My most memorable experience as a programmer was my very first: a screening of Ealing Studios’ portmanteau horror film Dead of Night (1945) at Bristol’s Cube Cinema. Almost inevitably for a film more than seven decades old, there were some moments which failed to land – in particular one low-budget effects sequence depicting a bus crashing off a bridge, which unfortunately fails to resemble anything other than a Dinky Toy accident at a model village. It’s a moment which resulted in a ripple of mirth from the audience, but that mood would contrast with what was to come. Two of the film’s rightly more celebrated segments – ‘The Haunted Mirror’ and ‘The Ventriloquist’s Dummy’ – changed the atmosphere in the auditorium completely, which quietly progressed to a palpable sense of tension, at its height crescendoing to pin-drop silences. If I had earlier doubted whether a 1940s horror film could still have a hold on a contemporary audience, this had been conclusively refuted for me by the time the lights came back up again, and this left a strong impression on me which lasts to this day.
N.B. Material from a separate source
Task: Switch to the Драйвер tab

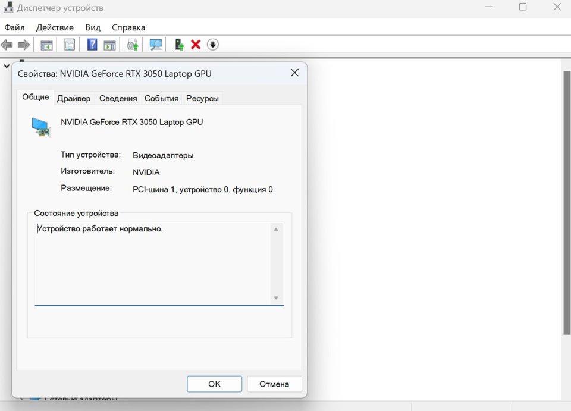Action: [x=74, y=98]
At the time of writing, the world has passed through more than a year of living with a pandemic, during which time under the series of lockdowns these kinds of cinematic epiphanies have been mostly denied to us. Parallels with wartime seem particularly cruelly ironic given how important a social experience cinema was for audiences during the 1940s. Repertory cinema at its best offers the possibility of discovering in art some past truths which still hold fast or resonate with today’s values and can offer the kind of reassurance that is desperately needed in challenging times. I look forward to sharing in these kinds of experiences in packed houses once again.
Jonathan Bygraves is a freelance film historian, editor and video essayist, and has been regularly programming and introducing repertory cinema screenings in Bristol for the last ten years.